YOUR GOAL: Read through the material below and find each line that has the word "symbol"; copy it.

ENTRIES SHOWN:
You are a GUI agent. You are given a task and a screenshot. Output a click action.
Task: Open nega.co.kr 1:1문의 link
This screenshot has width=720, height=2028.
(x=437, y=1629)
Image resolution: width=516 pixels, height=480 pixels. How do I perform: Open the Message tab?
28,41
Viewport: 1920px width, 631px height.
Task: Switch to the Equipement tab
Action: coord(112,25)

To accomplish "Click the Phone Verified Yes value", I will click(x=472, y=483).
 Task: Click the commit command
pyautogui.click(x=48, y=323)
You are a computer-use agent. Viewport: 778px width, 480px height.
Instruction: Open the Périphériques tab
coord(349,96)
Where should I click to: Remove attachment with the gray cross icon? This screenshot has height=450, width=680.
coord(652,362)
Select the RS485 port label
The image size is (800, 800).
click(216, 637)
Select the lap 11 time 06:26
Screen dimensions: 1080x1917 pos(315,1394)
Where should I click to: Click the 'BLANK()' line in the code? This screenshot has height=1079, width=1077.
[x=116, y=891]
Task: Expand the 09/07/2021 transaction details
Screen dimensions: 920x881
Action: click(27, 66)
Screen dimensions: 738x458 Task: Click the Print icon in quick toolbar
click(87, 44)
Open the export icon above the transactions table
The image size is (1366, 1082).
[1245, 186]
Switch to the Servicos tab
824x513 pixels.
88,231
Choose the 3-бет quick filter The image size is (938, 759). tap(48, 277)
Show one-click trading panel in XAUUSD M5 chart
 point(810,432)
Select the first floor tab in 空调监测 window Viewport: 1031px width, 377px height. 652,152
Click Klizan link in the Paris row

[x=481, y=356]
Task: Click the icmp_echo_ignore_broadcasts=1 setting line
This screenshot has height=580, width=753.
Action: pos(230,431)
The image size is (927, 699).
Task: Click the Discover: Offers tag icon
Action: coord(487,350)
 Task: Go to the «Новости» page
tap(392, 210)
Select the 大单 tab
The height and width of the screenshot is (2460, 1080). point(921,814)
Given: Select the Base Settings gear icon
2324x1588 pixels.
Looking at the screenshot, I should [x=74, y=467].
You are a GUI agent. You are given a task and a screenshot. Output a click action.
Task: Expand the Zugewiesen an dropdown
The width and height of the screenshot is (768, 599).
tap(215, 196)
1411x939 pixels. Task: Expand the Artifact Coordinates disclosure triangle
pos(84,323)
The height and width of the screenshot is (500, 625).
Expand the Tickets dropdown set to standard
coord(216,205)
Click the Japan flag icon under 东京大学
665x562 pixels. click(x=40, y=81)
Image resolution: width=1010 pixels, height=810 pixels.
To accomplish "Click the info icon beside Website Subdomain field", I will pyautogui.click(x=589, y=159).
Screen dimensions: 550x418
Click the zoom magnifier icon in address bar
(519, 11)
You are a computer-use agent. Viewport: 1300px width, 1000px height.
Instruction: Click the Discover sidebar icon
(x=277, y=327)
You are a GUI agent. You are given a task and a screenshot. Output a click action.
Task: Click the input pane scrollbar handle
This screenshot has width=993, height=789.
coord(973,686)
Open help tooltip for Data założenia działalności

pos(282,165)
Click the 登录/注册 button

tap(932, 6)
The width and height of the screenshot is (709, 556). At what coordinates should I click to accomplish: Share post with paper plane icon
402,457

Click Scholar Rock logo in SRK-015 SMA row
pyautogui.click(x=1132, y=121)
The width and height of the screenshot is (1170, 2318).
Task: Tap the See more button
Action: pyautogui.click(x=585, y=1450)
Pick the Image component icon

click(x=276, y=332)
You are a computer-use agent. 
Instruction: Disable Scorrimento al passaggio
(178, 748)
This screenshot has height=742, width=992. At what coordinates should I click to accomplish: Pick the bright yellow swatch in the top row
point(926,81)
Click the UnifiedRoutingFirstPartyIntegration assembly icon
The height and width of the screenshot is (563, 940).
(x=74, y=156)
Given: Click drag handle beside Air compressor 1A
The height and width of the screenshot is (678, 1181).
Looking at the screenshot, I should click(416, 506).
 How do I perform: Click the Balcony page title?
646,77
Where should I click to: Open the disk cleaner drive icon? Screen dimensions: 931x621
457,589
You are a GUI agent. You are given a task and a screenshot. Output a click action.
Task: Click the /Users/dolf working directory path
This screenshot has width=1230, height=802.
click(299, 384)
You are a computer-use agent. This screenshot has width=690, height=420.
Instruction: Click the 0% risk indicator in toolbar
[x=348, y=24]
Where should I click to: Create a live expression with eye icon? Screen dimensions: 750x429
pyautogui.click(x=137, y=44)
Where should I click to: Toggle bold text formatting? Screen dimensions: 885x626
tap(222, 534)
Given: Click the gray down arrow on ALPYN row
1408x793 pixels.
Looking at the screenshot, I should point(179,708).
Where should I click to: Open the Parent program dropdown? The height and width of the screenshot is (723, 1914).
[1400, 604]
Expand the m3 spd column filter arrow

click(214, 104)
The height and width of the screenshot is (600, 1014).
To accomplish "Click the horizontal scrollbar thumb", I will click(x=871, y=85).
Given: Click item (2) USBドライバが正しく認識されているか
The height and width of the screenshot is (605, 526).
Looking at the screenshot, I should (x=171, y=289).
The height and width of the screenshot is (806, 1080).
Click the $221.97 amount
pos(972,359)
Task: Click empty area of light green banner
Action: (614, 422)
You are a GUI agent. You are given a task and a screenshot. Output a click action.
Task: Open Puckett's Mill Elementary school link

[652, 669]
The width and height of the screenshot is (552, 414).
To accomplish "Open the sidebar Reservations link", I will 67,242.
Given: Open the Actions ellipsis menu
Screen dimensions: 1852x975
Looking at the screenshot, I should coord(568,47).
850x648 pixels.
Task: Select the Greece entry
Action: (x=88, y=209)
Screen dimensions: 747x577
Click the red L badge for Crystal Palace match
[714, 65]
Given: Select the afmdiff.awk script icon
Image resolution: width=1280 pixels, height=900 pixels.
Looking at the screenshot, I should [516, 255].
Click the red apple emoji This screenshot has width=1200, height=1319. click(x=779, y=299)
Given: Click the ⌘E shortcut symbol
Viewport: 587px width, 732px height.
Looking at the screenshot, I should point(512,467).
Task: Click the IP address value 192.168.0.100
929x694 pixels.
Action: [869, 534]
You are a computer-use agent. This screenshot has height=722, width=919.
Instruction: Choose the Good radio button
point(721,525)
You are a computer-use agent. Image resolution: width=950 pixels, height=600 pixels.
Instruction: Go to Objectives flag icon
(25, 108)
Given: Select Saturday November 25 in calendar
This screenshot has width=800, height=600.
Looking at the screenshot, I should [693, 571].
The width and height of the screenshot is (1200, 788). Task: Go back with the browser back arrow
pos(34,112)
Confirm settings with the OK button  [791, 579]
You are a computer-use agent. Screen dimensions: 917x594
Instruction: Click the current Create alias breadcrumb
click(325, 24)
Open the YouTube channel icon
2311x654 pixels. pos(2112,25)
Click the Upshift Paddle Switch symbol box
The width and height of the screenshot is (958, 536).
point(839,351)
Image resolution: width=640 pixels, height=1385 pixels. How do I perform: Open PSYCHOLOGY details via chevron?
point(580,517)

EXERCISE OUTPUT:
Given: Click the ⌘E shortcut symbol
Click the Upshift Paddle Switch symbol box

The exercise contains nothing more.